The way we define and verify reliability objectives depends on the type of product we are dealing with.
- Off-the-Shelf Products: For products readily available in the market, reliability is usually a stated value in the product catalog, or stems from a return of experience database.
- Customized Products: When responding to offers with specific reliability constraints, the objectives must align with the offered constraints. Here, we verify the objectives based on the provided dedicated RAMS documents from the supplier.
Two ways to estimate reliability
The estimation of reliability, through the notion of failure rate, or MTBF, is done with trials if no reliability data is available or deducted from the existing reliability data.

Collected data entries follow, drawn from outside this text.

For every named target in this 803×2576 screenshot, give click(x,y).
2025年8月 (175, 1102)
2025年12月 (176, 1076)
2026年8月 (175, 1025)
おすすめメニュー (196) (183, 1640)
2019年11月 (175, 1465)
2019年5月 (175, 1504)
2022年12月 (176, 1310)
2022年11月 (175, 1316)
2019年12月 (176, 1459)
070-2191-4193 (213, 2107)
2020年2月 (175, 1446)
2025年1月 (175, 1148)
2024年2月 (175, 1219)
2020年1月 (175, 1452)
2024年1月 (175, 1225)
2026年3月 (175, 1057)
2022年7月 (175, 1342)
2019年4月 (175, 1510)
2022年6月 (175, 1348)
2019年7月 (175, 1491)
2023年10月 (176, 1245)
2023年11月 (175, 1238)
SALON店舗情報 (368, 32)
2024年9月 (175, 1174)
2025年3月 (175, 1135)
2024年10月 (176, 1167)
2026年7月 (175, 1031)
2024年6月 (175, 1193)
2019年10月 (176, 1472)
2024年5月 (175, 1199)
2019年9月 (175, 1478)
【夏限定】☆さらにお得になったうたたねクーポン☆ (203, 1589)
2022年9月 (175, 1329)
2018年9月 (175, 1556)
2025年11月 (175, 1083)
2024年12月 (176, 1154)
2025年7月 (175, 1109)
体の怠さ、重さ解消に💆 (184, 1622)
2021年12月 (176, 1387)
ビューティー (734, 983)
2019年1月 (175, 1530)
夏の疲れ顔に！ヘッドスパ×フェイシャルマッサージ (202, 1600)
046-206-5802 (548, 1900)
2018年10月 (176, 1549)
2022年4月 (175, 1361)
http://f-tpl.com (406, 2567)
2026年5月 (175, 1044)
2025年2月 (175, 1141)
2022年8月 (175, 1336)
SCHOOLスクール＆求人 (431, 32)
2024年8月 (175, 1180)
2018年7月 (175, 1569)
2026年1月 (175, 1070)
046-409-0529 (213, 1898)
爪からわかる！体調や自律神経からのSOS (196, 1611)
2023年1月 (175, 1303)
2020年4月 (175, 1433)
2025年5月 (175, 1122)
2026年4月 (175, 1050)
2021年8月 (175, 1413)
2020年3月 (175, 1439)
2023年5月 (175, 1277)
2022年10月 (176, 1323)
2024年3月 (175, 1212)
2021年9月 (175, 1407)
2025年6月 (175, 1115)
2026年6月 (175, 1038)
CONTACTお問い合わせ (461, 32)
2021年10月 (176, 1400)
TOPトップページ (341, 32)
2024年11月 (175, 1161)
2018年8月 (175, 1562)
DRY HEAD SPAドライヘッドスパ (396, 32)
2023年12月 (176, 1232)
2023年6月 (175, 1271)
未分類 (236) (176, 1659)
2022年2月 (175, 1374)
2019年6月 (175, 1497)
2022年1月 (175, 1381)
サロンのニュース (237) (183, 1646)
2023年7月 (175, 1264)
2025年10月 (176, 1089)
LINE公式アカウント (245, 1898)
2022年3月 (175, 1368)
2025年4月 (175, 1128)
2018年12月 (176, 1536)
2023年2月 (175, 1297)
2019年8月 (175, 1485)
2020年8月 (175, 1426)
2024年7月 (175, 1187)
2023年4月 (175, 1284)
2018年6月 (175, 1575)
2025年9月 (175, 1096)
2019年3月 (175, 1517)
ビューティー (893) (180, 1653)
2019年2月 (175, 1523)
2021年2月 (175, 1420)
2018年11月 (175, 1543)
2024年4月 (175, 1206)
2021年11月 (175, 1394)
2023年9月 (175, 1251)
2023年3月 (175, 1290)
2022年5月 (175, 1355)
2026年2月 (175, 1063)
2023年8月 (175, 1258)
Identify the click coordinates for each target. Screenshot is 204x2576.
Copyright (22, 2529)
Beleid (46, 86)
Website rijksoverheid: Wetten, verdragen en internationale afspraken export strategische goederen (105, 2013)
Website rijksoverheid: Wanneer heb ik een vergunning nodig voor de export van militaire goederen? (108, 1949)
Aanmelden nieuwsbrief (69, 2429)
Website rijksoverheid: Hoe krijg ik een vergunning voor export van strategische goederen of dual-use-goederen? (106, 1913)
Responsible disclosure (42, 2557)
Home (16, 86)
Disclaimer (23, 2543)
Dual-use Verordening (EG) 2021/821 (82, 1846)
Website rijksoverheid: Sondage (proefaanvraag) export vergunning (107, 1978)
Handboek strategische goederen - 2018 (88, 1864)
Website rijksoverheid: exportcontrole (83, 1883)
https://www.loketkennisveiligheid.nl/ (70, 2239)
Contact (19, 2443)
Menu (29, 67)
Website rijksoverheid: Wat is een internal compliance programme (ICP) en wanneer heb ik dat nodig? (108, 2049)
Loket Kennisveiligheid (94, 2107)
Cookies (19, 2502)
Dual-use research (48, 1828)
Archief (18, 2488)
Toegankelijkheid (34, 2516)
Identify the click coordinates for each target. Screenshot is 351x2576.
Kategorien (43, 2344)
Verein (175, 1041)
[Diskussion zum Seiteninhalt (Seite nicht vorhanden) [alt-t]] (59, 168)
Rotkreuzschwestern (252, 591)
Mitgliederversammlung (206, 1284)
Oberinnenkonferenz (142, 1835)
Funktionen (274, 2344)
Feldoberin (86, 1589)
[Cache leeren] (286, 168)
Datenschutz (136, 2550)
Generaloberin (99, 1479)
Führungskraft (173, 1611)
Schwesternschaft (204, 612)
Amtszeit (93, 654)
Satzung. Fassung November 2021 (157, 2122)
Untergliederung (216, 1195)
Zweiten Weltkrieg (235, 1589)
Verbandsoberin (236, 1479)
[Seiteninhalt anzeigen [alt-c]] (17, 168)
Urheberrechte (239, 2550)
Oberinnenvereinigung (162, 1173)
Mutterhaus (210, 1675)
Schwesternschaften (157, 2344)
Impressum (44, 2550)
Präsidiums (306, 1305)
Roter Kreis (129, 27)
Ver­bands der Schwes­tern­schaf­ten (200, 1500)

- Predictive Reliability for Complex Integrations: In large integrations with numerous subsystems, relying on trials becomes impractical due to complexity and the cost it would require. Instead, we utilize the components’ own trial data and/or databases that provide failure rate information for some components. The global failure rate, or MTBF, is then deduced with RAMS calculation tools such as FMCA (Failure Modes, Effects, and Criticality Analysis), reliability block diagrams, or fault tree analyses. All these calculation methods are discussed in the next sections.
- Experimental reliability using trials: Experimental reliability trials involve testing components or systems to assess their performance. The accuracy of the results increases with the scope of the trials, measured in terms of both duration and the number of units tested. These trials are conducted when a component lacks comparable data from past experiences or when a system exhibits a high level of cohesion among its components, making them statistically non-independent. Achieving independence among the components of a system is necessary for making accurate predictions. For example, thermal engines, although very complex, often exhibit a high degree of interdependence, as is common in mechanical systems. For instance, if overheating occurs due to a faulty coolant pump, it could lead to the failure of many parts. Similarly, undesired vibrations in moving parts could cause wear and tear in various components. Therefore, despite their high cost, trials are often the only viable option in such scenarios.
Failure Modes and the Influence of Conditions of Use
Understanding the modes of failures becomes imperative, distinguishing between intrinsic and extrinsic factors:
- Intrinsic Failures: These are intricately tied to the product itself. A classic example involves a faulty water pump causing engine overheating, ultimately leading to a head gasket failure.
- Extrinsic Failures: The influence of conditions of use cannot be overstated. Mission profiles come into play, encompassing the time spent in each life phase, environmental considerations (temperature, humidity, vibrations), and other usage-related aspects.